Upon the creation of a new user account, post-login and on every single page afterwards the following error is displayed:
You have an error in your SQL syntax. Check the manual that corresponds to your MySQL server version for the right syntax to use near ') ORDER BY n.nid DESC LIMIT 0, 7' at line 1 query: SELECT n.nid, n.status, n.type, u.uid, u.name, n.created, n.title FROM 463_suckit_node n INNER JOIN 463_users u ON n.uid = u.uid WHERE n.status = 1 AND n.uid IN () ORDER BY n.nid DESC LIMIT 0, 7 in /home/public_html/includes/database.mysql.inc on line 108.
The prefixes listed here:
463_ is the primary site
463_suckit_ is the secondary site.
What's going on? Any fixes/suggestions/ideas, anyone?
Comments
Comment #1
SpriteGF commentedI've tried reproducing your bug with a fresh install of Drupal 4.7-beta3 on a system running MySQL 4.1.14-standard. The table prefix "463_" seems to be a legal name accepted in MySQL, and I do not get the same error that you do. I'm baffled as to why underscores were left out in your SQL query, and thought it might have been a MySQL issue.
How can I reproduce this bug? Can you include details such as what you modified in database.mysql, your MySQL version, etc.?
Thank you!
Comment #2
flufftronix commentedI was able to alleviate the error by commenting out line 108. I don't think this is a long-term fix, but it works for now.

* _What you need to do_: Continue the forum thread about the SQL syntax error after a new user account is created, picking up after its last comment. The lines that come next are separate material and have no connection to the forum thread on the SQL syntax error.

Records of locating words and elements:

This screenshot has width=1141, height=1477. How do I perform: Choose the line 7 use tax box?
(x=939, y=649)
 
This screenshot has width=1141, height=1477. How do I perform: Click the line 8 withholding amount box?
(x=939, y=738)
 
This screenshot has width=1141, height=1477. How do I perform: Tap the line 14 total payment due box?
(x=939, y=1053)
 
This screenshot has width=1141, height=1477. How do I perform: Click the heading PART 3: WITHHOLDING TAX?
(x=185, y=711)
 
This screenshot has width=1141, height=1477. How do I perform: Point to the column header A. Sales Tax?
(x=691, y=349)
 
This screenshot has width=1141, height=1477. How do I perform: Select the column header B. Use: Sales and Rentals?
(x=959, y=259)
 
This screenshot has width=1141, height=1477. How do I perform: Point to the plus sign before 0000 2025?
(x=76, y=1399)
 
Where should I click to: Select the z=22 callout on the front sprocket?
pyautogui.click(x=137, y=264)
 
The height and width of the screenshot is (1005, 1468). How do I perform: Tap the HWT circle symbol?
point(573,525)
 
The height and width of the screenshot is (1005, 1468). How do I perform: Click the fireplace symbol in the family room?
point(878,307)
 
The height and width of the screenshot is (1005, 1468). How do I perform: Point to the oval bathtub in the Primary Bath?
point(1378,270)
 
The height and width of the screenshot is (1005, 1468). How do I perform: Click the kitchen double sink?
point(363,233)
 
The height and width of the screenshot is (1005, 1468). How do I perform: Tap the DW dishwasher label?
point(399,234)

* _Result of the exercise_:
To reproduce it this bug, you'd have to create two Drupal sites sharing roles, users, sessions, etc. Then create a user on the secondary site, and upon logging in there are problems on every page, I believe having to do with synching the mainsite_users and subsite_users tables. The version of MYSQL being used is MySQL 4.0.24_Debian-10sarge1
Comment #3
diroussel commentedI don't this is directly a drupal bug, buy mysql. Note this:
"Unquoted names can consist of any alphanumeric characters in the server's default character set, plus the characters '_' and '$'. Names can start with any character that is legal in a name, including a digit. However, a name cannot consist entirely of digits because that would make it indistinguishable from a number. MySQL's support for names that begin with a number is somewhat unusual among database systems. If you use such a name, be particularly careful of names containing an 'E' or 'e' because those characters can lead to ambiguous expressions. For example, the expression 23e + 14 (with spaces surrounding the '+' sign) means column 23e plus the number 14, but what about 23e+14? Does it mean the same thing, or is it a number in scientific notation?"
from http://www.informit.com/articles/article.asp?p=30875&rl=1
A possible fix would be to quote every table name before querying.
A better solution would be to start your table prefix with an a-z char.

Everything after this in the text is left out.